- Polecenie A:
Podaj każdy wiersz wpisów zawierający słowo „action”. Wielkość liter ma znaczenie.

- Tekst dokumentu:
_ _ _ _

Serenaa[Szlak żółty, niedaleko miasta Serenaa] Niewątpliwe tarapaty

Miasto kupców, szlachty i handlu. Położone w słonecznej części wybrzeża, stąd jego status Miasta Królewskiego. Znajduje się tu wiele dworów szlacheckich i oczywiście pałac króla.
Awatar użytkownika
Sheelan
Błądzący na granicy światów
Posty: 21
Rejestracja: 11 lat temu
Rasa: Człowiek
Profesje:
Kontakt:

Post autor: Sheelan »

- Cóż, jam jest mistrz pieśni Sheelan! Na pewno dane ci było usłyszeć któreś z moich dzieł... - bard energicznie uścisnął dłoń przybysza i usiadł na deskach rozbitego statku, przez chwilę nasłuchiwał - Chyba nieprzyjazna pogoda oddala się od nas, słyszycie deszcz? Ja nie to chyba dobry znak...
- Ha! Piraci, wiedziałem, że przyjdą! - zawołał niespodziewanie stary Ezencheil i pobiegł w stronę wyjścia.

_ _ _ _

- Wiersze danych:

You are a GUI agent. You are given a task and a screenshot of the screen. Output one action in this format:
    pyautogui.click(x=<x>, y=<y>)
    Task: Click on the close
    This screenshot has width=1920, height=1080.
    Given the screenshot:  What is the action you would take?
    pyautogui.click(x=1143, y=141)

_ _ _ _

- Polecenie B:
Podejmij opowieść o bardzie Sheelanie na rozbitym statku i poprowadź ją dalej od ostatniego zdania.

- Wynik A:
You are a GUI agent. You are given a task and a screenshot of the screen. Output one action in this format:
    Given the screenshot:  What is the action you would take?

- Wynik B:
- Dziadku! Stój! Dokąd to? - zawołał za nim bard i, co było jeszcze bardziej niespodziewane, pobiegł za Ezencheilem. Dogonił go już po chwili, ale główną przyczyną tego było to, że dziadek się zatrzymał. Ezencheil spojrzał mu w oczy, po czym uniósł kościstą dłoń, pokazując przed siebie:
- Piraci... - jęknął dziadek, po zboczu zjeżdżali jeźdźcy.
Awatar użytkownika
Tervinn
Błądzący na granicy światów
Posty: 12
Rejestracja: 11 lat temu
Rasa: Człowiek
Profesje:
Kontakt:

Post autor: Tervinn »

Tervinn jęknął ze zgorszenia na szczerość barda wobec nieznajomego. Nim jednak zdążył spróbować ponownie skłamać w na wpół zatopionej ładowni podniósł się rumor. To ten obłąkany staruszek - stwierdził - znowu zaczął wykrzykiwać coś o piratach i wybiegł na zewnątrz, a za nim ruszył Sheelan. Tervinn podniósł się z ziemi i chciał ruszyć za kompanami jednak zorientował się, że przecież nie został sam. Nieznajomy przyglądał mu się z niezmienionej pozycji. Mierzyli się tak spojrzeniami w całkowitym bezruchu póki ciszy nie przerwał nowy dźwięk.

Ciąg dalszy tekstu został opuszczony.